Judges 15:1-20
Samson Defeats the Philistines
1 After a while, in the time of wheat harvest, it happened that Samson visited his wife with a young goat. And he said, “Let me go in to my wife, into her room.” But her father would not permit him to go in.
2 Her father said, “I really thought that you thoroughly hated her; therefore I gave her to your companion. Is not her younger sister better than she? Please, take her instead.”
3 And Samson said to them, “This time I shall be blameless regarding the Philistines if I harm them!” 4 Then Samson went and caught three hundred foxes; and he took torches, turned the foxes tail to tail, and put a torch between each pair of tails. 5 When he had set the torches on fire, he let the foxes go into the standing grain of the Philistines, and burned up both the shocks and the standing grain, as well as the vineyards and olive groves.
6 Then the Philistines said, “Who has done this?”
And they answered, “Samson, the son-in-law of the Timnite, because he has taken his wife and given her to his companion.” So the Philistines came up and burned her and her father with fire.
7 Samson said to them, “Since you would do a thing like this, I will surely take revenge on you, and after that I will cease.” 8 So he attacked them hip and thigh with a great slaughter; then he went down and dwelt in the cleft of the rock of Etam.
9 Now the Philistines went up, encamped in Judah, and deployed themselves against Lehi. 10 And the men of Judah said, “Why have you come up against us?”
So they answered, “We have come up to arrest Samson, to do to him as he has done to us.”
11 Then three thousand men of Judah went down to the cleft of the rock of Etam, and said to Samson, “Do you not know that the Philistines rule over us? What is this you have done to us?”

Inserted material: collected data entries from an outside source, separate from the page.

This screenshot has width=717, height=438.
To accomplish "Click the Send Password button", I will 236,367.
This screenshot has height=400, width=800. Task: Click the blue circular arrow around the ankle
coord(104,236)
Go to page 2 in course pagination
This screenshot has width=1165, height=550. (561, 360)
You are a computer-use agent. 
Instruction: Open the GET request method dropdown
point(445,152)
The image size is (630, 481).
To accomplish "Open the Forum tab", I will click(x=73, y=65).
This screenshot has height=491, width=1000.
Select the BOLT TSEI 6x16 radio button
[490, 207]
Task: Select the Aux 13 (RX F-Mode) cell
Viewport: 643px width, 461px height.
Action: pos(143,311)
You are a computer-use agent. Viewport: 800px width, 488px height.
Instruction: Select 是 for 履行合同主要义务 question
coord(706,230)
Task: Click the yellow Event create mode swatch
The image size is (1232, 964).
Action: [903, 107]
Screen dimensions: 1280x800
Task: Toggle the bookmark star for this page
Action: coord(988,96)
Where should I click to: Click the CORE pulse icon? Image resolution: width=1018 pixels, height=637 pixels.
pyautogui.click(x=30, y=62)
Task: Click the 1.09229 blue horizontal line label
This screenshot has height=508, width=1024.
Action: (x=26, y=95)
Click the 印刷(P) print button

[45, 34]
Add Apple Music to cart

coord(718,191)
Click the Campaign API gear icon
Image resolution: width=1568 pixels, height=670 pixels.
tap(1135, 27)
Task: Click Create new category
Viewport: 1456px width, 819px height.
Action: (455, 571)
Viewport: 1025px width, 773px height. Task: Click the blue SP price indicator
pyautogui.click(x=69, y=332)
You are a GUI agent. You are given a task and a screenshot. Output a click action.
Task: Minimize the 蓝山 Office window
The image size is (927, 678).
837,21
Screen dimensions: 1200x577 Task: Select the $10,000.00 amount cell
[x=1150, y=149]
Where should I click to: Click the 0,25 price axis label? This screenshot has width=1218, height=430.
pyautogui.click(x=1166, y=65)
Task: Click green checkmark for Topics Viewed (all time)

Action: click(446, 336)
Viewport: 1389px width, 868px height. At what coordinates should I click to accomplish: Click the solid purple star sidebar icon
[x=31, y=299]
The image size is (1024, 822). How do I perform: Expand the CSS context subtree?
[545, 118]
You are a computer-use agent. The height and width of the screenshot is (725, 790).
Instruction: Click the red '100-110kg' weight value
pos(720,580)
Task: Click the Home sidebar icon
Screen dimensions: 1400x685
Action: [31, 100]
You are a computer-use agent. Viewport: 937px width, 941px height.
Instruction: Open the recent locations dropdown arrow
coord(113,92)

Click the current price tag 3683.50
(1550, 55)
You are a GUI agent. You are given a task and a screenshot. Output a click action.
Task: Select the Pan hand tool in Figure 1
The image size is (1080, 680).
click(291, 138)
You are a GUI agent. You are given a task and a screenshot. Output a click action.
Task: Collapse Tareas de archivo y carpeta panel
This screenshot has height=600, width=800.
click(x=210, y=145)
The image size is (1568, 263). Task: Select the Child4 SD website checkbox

And he said to them, “As they did to me, so I have done to them.”
12 But they said to him, “We have come down to arrest you, that we may deliver you into the hand of the Philistines.”
Then Samson said to them, “Swear to me that you will not kill me yourselves.”
13 So they spoke to him, saying, “No, but we will tie you securely and deliver you into their hand; but we will surely not kill you.” And they bound him with two new ropes and brought him up from the rock.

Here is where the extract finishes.